Answers to the secondary school thanaweya amma calculus exams circulated on several social media sites early Sunday morning as thanaweya amma students were taking the exam.
The Ministry of Education denied the leak of the calculus exam and warned parents and students not to trust the information circulated through social media outlets, according to the state-run Akhbar Al-Youm.
Alleged answers to the aforementioned exam were leaked through a Facebook page named Bel Ghesh Etgma’na (through cheating…we are gathered). The answers were leaked directly after the exam started. Students left comments on the page criticising the administrator for leaking answers during the exam and not before it.
Other comments asked the administrators to provide clearer answers to the questions mentioned in the exam.
Following the exam, several students complained about the difficulty of the exam due to the existence of questions requiring long answers, according to Al-Akhbar.

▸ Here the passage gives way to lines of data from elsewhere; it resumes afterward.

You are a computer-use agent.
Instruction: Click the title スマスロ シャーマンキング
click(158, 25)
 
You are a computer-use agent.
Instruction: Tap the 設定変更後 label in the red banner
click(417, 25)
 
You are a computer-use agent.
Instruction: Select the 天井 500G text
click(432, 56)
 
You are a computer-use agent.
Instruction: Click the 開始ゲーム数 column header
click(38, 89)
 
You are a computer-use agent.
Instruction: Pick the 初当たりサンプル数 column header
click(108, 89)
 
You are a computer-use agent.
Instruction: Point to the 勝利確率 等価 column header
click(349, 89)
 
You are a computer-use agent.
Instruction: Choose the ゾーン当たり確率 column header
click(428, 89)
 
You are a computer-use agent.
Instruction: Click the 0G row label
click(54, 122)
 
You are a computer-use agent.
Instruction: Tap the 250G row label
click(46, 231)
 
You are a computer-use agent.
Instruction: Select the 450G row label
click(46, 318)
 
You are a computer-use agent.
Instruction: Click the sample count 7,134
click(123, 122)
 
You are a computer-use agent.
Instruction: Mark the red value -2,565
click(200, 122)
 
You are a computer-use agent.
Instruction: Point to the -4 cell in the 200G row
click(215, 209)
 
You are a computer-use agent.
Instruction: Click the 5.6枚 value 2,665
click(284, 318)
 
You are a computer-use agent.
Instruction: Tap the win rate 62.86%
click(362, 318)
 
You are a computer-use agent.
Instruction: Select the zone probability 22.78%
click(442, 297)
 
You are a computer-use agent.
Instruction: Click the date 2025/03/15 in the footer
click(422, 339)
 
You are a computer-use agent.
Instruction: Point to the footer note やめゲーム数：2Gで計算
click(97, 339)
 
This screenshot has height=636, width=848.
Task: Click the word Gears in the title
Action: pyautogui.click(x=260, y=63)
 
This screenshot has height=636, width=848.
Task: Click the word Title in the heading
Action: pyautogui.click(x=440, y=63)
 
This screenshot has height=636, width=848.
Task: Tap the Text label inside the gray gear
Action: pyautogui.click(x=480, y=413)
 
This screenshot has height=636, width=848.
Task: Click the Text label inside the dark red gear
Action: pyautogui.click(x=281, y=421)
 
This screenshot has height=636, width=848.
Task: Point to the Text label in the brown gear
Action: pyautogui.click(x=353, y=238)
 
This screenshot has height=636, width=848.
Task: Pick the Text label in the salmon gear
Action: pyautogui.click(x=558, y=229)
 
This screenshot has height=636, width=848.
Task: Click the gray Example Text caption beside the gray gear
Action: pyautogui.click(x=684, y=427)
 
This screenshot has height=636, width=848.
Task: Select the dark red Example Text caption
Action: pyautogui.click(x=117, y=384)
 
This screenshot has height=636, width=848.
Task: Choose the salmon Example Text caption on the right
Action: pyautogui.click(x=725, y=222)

Over 20 people have been arrested on charges of leaking exams on the internet since the start of the exams earlier this month. The arrests came as part of a crackdown on exam fraud.
The thanaweya amma exam leaks have put the Ministry of Education under increasing pressure, raising more and more questions about Egypt’s education system, which many are calling to change.
Members of parliament have held Minister of Education El-Helaly El-Sherbiny directly responsible for the leaks and have called for his resignation and for him to be summoned for questioning.
The minister then went to a questioning before the parliament to defend his ministry saying that Twenty-six online sites threatened to leak thanaweya amma secondary school exams before they commenced, said Education Minister El-Helaly El-Sherbiny during a meeting with the parliamentary education committee on Saturday.
El-Sherbiny said these websites were earlier monitored by the Ministry of Education.
The minister said studies were carried out to prevent electronic exam leaks, and he requested that the government suspended internet services for an hour before and after scheduled exams.
Regional problem
In a move that mirrors El-Sherbiny’s suggestion to control the leaks by cutting-off internet services, Algeria decided to block social media outlets Facebook and Twitter following a similar exam leak scandal that resulted in a redistribution of exams to nearly 400,000 students in Algeria, according to state-run Algeria Press Service (APS).
The massive leak of secondary school exams in Algeria has been a huge political scandal, resulting in the detention of dozens of professors and other suspects.
Last week, El-Sherbiny, when summoned to the parliament’s education committee for questioning over the recent exam leaks, said that the ministry had specifically “asked that internet services be suspended for an hour before and after exams”, before finding out that these measures would be “illegal”. The ministry then suggested jamming communications inside schools for certain times of the day, but that would cost EGP 150m, according to Al-Akhbar.
Following these statements and in clear contradiction to the aforementioned statements, Beshir Hassan, spokesperson for the Ministry of Education, denied last Sunday that the minister proposed any plans for the suspension of internet services.
Calls for suspending internet services was one of the suggestions made to the ministry, but not an initiative taken by the ministry itself, Hassan told media outlets.